Era alguien. Y no era nadie.

Pasó días caminando con el nombre fresco en la piel, respondiendo a saludos que no entendía, fingiendo hábitos que no recordaba. Usurpaba una vida que se deshacía al tocarla.

Cada vez que pronunciaban “Aldo”, algo dentro de él crujía, como un hueso mal soldado.

Una noche, incapaz de dormir bajo el nombre robado, se acercó al río. El agua se movía despacio, arrastrando ramas, hojas, trozos de mundos olvidados.

Se descalzó. Dejó caer su chaqueta, su camisa, su historia prestada.
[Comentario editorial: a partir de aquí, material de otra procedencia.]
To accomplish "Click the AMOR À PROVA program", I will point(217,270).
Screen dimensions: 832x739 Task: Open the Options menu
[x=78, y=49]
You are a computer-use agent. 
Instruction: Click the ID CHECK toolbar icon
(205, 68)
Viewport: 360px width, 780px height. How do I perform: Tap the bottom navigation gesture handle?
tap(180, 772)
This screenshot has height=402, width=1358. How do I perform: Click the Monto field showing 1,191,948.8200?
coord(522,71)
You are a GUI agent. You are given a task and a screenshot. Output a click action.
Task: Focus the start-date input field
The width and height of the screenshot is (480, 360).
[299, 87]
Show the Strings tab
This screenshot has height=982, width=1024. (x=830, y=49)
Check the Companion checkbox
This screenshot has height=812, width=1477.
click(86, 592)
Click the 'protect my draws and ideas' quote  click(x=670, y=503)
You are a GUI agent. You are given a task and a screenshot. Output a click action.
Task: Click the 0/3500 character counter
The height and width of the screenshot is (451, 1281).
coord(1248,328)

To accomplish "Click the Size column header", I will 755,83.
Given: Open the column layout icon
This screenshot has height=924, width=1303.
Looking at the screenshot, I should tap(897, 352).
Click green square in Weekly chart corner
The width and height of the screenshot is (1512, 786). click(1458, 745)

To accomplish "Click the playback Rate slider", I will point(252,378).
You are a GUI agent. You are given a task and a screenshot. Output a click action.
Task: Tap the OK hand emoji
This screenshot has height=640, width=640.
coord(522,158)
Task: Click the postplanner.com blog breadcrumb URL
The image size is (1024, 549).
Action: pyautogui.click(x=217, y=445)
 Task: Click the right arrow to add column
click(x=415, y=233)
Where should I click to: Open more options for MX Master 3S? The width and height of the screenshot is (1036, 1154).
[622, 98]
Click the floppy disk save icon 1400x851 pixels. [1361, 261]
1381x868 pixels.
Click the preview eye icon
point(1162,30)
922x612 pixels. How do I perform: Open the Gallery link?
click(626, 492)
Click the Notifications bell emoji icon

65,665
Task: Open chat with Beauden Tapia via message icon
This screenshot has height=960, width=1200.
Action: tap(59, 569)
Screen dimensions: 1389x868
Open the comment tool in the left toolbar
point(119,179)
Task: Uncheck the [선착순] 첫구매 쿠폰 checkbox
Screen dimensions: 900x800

La corriente lamía sus pies.

El tatuaje ardía como una llaga viva.

Se miró la muñeca.

Y con las uñas, despacio, empezó a desgarrar las primeras letras.

La piel cedió. El agua se tiñó de rojo.

Bajo la luz mortecina, el río parecía un paño sucio, una sábana sin costuras, un olvido sin fondo.

Avanzó.

Cada paso arrancaba algo más: la piel, el nombre, el eco.

Cuando el agua cubrió sus labios, el mundo olvidó que alguna vez hubo alguien que tuvo un nombre.

Solo el río, con su paciencia inhumana, lo acogió.

El tatuaje —fragmentado, sangrante— flotó un instante, una constelación rota sobre la piel del agua, antes de hundirse también.